25 de marzo de 2016

San Fernando de Henares tiene una ruta de las más bonitas de la CAM: bosques, huertas y paseos

Situación. San Fernando de Henares. Madrid.
Cómo llegar. En coche, desde Madrid por la A-3, autovía de Barcelona, hasta el nudo Eisenhower, confluencia con la M-40 y la carretera del aeropuerto de Barajas. Desviarse en este nudo por la vía de servicio lateral hasta la altura del kilómetro 15, donde se toma la desviación Coslada y San Fernando del Jarama. Alcanzar la rotonda del reloj solar y tomar la M-206 hasta la Glorieta de Europa.
En metro veloz se puede llegar hasta San Fernando. Línea 7, estación Jarama, situada al final de la Avenida de San Sebastián.

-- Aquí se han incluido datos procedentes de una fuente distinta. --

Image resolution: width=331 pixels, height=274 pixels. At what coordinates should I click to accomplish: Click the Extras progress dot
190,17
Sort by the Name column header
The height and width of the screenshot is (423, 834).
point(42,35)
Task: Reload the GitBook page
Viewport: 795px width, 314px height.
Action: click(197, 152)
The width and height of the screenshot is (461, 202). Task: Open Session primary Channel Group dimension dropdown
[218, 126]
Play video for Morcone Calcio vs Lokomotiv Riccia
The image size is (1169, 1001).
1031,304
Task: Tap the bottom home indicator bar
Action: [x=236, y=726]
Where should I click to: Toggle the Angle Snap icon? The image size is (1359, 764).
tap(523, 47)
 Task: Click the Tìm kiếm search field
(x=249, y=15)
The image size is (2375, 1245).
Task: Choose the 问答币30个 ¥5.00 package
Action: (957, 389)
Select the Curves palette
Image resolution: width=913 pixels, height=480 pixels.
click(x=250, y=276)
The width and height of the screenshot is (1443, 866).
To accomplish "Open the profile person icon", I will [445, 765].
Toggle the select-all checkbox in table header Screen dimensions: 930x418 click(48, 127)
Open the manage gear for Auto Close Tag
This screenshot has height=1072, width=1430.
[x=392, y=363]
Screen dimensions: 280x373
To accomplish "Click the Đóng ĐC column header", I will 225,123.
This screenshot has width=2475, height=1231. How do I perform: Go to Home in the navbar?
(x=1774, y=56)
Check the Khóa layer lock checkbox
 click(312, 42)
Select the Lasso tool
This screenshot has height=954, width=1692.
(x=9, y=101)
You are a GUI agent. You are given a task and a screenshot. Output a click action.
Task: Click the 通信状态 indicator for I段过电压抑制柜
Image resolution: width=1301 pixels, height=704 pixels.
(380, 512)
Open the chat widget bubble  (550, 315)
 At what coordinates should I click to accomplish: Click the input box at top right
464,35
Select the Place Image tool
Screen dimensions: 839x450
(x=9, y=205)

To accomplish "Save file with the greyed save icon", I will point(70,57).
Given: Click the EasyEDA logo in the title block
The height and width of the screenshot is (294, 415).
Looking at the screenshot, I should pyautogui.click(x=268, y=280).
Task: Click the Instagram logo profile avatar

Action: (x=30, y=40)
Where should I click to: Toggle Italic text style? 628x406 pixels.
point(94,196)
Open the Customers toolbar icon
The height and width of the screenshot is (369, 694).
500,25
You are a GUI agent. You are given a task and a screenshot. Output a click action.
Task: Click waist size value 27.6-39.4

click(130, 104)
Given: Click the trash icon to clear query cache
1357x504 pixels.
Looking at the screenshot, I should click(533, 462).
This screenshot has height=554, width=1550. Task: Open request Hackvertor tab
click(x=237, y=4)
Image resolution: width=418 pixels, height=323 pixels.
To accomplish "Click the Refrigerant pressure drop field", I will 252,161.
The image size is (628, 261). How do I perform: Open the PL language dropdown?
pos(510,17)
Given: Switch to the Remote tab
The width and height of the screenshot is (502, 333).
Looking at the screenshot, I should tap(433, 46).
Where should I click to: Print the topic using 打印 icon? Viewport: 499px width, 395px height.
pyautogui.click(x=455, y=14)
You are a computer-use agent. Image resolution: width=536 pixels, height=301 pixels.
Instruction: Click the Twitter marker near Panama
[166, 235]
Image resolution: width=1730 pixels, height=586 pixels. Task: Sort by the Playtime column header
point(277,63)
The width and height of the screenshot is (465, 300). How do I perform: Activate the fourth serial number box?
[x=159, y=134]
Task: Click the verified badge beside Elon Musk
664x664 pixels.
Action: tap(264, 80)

Distancia. 20 kilómetros desde Madrid.
Accesos. Desde la puerta del Ayuntamiento, en la plaza de España, a la derecha, Sur hasta la primera calle, Gonzálo de Córdoba. Tomarla a la izquierda hasta la primera, Carretera de Mejorada. Seguir a mano derecha hasta la segunda rotonda, donde se toma a la izquierda, Este, la Avenida de San Sebastián hasta su final, en el límite del pueblo, marcado por la carretera de circunvalación M-206. Cruzar la Glorieta de Europa, situada en este punto, y acceder a la entrada de la Huerta Grande por el Paseo de los Chopos, donde comienza la excursión.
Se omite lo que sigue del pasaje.